The right question is: "does the GBM find genuine risk signal that the GLM misses, and is that signal large enough to justify the additional governance overhead?"
The difference matters. A GBM always fits the training data better than a GLM - it is more flexible by design. What you need to establish is whether that additional flexibility corresponds to real out-of-sample discrimination, and whether the improvement is large enough to justify a more complex model that requires a more expensive audit trail.
This module shows you how to establish that rigorously.
Why CatBoost specifically¶
There are three major GBM libraries in common use: XGBoost, LightGBM, and CatBoost.
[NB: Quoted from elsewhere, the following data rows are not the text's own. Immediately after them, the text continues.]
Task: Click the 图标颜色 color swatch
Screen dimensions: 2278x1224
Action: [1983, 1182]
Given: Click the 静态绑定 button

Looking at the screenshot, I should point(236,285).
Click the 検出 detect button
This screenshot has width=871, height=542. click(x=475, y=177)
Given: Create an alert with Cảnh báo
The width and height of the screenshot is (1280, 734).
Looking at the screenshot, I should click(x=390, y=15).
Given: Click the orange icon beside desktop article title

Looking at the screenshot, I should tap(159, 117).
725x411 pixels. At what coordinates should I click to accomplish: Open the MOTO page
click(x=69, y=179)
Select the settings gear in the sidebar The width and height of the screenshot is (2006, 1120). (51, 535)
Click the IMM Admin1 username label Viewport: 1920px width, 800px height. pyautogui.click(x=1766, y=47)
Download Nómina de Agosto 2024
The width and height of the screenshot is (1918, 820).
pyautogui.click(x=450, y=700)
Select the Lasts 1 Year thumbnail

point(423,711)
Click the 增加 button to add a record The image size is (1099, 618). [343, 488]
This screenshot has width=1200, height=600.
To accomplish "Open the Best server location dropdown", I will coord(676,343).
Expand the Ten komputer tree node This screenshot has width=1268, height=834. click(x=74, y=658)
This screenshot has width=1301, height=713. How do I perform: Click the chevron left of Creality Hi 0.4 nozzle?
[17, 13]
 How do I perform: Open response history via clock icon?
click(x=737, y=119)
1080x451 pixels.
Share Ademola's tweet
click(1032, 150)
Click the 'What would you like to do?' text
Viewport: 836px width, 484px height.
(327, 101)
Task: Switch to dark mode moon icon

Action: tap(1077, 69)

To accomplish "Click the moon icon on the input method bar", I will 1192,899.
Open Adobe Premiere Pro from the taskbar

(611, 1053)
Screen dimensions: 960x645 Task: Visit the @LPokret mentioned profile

For insurance pricing, CatBoost has two properties that make it the better choice.
Native categorical handling. Rating factors in UK motor pricing are categorical: area band, vehicle group, NCD years. XGBoost and LightGBM require you to encode these as integers or one-hot dummy variables before training. One-hot encoding a 50-level vehicle group creates 50 binary features and destroys any ordinal structure. Integer encoding imposes an assumption that the factor has a linear effect in the encoded order. CatBoost uses ordered target statistics - a form of regularised mean encoding computed on a permuted training set - which handles categorical factors correctly without either assumption.
Proper Poisson loss with exposure offset. CatBoost implements a Poisson log-likelihood loss and integrates the exposure offset cleanly into its Pool object (explained in Part 3). This is the right objective for claim count modelling and the cleanest integration for insurance data.